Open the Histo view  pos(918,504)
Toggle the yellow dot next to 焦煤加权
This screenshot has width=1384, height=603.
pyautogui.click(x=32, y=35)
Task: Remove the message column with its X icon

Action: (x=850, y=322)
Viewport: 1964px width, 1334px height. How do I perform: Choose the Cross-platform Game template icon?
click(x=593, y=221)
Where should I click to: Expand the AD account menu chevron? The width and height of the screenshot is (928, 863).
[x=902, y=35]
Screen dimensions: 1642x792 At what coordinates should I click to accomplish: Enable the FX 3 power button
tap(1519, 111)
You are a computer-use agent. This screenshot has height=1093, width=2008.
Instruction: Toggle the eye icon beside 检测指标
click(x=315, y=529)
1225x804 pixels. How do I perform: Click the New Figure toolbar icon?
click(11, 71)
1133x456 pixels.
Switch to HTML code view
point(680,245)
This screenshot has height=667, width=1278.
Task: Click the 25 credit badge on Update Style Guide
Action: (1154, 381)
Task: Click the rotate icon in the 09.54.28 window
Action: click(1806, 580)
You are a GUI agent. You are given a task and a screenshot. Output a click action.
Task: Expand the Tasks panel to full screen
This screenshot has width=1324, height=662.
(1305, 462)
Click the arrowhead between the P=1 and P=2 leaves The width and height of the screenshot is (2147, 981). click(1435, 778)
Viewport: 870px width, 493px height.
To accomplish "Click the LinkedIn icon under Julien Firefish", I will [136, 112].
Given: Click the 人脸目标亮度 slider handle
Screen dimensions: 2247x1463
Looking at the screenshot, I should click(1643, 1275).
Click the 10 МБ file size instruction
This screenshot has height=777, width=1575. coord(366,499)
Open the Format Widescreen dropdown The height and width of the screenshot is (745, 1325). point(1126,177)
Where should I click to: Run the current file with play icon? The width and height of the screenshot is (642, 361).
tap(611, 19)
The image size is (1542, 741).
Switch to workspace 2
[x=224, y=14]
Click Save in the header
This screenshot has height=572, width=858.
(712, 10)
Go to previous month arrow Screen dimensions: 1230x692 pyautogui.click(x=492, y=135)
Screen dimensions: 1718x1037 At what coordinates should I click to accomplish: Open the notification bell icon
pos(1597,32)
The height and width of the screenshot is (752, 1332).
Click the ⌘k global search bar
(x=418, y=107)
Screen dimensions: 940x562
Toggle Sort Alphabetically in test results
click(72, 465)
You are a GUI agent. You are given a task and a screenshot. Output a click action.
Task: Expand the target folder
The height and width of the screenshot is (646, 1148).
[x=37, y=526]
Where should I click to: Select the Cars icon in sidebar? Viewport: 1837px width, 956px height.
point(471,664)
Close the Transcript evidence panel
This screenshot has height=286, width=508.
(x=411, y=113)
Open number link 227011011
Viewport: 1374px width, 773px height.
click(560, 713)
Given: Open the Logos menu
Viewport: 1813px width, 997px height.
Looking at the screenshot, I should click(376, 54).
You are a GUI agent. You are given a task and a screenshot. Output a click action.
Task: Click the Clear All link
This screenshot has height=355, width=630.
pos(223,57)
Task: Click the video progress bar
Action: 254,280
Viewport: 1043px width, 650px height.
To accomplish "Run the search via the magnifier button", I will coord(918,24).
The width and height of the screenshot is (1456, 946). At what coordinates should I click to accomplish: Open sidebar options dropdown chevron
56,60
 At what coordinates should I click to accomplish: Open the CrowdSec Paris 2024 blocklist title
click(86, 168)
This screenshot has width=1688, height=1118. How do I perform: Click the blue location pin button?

• _TASK TO COMPLETE_: Scan the listing above. Gather each line that contains the word "will".

• _ANSWER SECTION_:
To accomplish "Click the LinkedIn icon under Julien Firefish", I will [136, 112].
To accomplish "Run the search via the magnifier button", I will coord(918,24).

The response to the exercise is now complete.